## [WHAT TO PRODUCE]
Starting from the first line below, copy the whole listing exactly.

= = = =

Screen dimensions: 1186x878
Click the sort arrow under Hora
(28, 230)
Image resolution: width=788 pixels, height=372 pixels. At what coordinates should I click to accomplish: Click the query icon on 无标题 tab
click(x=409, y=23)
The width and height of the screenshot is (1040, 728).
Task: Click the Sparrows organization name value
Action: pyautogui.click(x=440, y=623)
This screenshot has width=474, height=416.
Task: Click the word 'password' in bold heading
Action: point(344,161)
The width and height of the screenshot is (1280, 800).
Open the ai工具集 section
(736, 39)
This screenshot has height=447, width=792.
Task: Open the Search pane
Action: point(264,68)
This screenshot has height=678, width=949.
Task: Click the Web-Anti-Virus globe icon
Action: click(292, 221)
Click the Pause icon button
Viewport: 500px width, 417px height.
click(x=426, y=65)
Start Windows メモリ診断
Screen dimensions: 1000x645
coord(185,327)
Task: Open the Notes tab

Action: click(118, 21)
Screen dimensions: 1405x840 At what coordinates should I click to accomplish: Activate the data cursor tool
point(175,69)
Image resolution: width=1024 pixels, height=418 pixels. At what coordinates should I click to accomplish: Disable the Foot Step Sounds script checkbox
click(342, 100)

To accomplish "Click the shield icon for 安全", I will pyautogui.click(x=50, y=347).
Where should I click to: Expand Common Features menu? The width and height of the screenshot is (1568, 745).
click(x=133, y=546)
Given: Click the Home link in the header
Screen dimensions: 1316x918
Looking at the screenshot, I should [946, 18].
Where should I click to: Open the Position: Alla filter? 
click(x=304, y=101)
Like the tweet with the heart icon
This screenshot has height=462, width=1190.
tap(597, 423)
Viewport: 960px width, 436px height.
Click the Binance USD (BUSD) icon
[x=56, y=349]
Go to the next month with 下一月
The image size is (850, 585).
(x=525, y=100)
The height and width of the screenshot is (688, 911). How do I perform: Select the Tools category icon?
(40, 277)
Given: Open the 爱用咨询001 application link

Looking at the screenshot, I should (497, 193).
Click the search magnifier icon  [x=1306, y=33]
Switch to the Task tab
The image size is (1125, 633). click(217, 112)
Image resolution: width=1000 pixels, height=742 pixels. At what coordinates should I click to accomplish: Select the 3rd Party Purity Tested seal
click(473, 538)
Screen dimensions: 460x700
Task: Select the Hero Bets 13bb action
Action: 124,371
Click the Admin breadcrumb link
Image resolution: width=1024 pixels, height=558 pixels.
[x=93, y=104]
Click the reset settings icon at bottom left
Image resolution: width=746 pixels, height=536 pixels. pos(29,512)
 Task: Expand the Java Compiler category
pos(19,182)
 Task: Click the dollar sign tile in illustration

= = = =

## [WORKED SOLUTION]
Screen dimensions: 1186x878
Click the sort arrow under Hora
(28, 230)
Image resolution: width=788 pixels, height=372 pixels. At what coordinates should I click to accomplish: Click the query icon on 无标题 tab
click(x=409, y=23)
The width and height of the screenshot is (1040, 728).
Task: Click the Sparrows organization name value
Action: pyautogui.click(x=440, y=623)
This screenshot has width=474, height=416.
Task: Click the word 'password' in bold heading
Action: point(344,161)
The width and height of the screenshot is (1280, 800).
Open the ai工具集 section
(736, 39)
This screenshot has height=447, width=792.
Task: Open the Search pane
Action: point(264,68)
This screenshot has height=678, width=949.
Task: Click the Web-Anti-Virus globe icon
Action: click(292, 221)
Click the Pause icon button
Viewport: 500px width, 417px height.
click(x=426, y=65)
Start Windows メモリ診断
Screen dimensions: 1000x645
coord(185,327)
Task: Open the Notes tab

Action: click(118, 21)
Screen dimensions: 1405x840 At what coordinates should I click to accomplish: Activate the data cursor tool
point(175,69)
Image resolution: width=1024 pixels, height=418 pixels. At what coordinates should I click to accomplish: Disable the Foot Step Sounds script checkbox
click(342, 100)

To accomplish "Click the shield icon for 安全", I will pyautogui.click(x=50, y=347).
Where should I click to: Expand Common Features menu? The width and height of the screenshot is (1568, 745).
click(x=133, y=546)
Given: Click the Home link in the header
Screen dimensions: 1316x918
Looking at the screenshot, I should [946, 18].
Where should I click to: Open the Position: Alla filter? 
click(x=304, y=101)
Like the tweet with the heart icon
This screenshot has height=462, width=1190.
tap(597, 423)
Viewport: 960px width, 436px height.
Click the Binance USD (BUSD) icon
[x=56, y=349]
Go to the next month with 下一月
The image size is (850, 585).
(x=525, y=100)
The height and width of the screenshot is (688, 911). How do I perform: Select the Tools category icon?
(40, 277)
Given: Open the 爱用咨询001 application link

Looking at the screenshot, I should (497, 193).
Click the search magnifier icon  [x=1306, y=33]
Switch to the Task tab
The image size is (1125, 633). click(217, 112)
Image resolution: width=1000 pixels, height=742 pixels. At what coordinates should I click to accomplish: Select the 3rd Party Purity Tested seal
click(473, 538)
Screen dimensions: 460x700
Task: Select the Hero Bets 13bb action
Action: 124,371
Click the Admin breadcrumb link
Image resolution: width=1024 pixels, height=558 pixels.
[x=93, y=104]
Click the reset settings icon at bottom left
Image resolution: width=746 pixels, height=536 pixels. pos(29,512)
 Task: Expand the Java Compiler category
pos(19,182)
 Task: Click the dollar sign tile in illustration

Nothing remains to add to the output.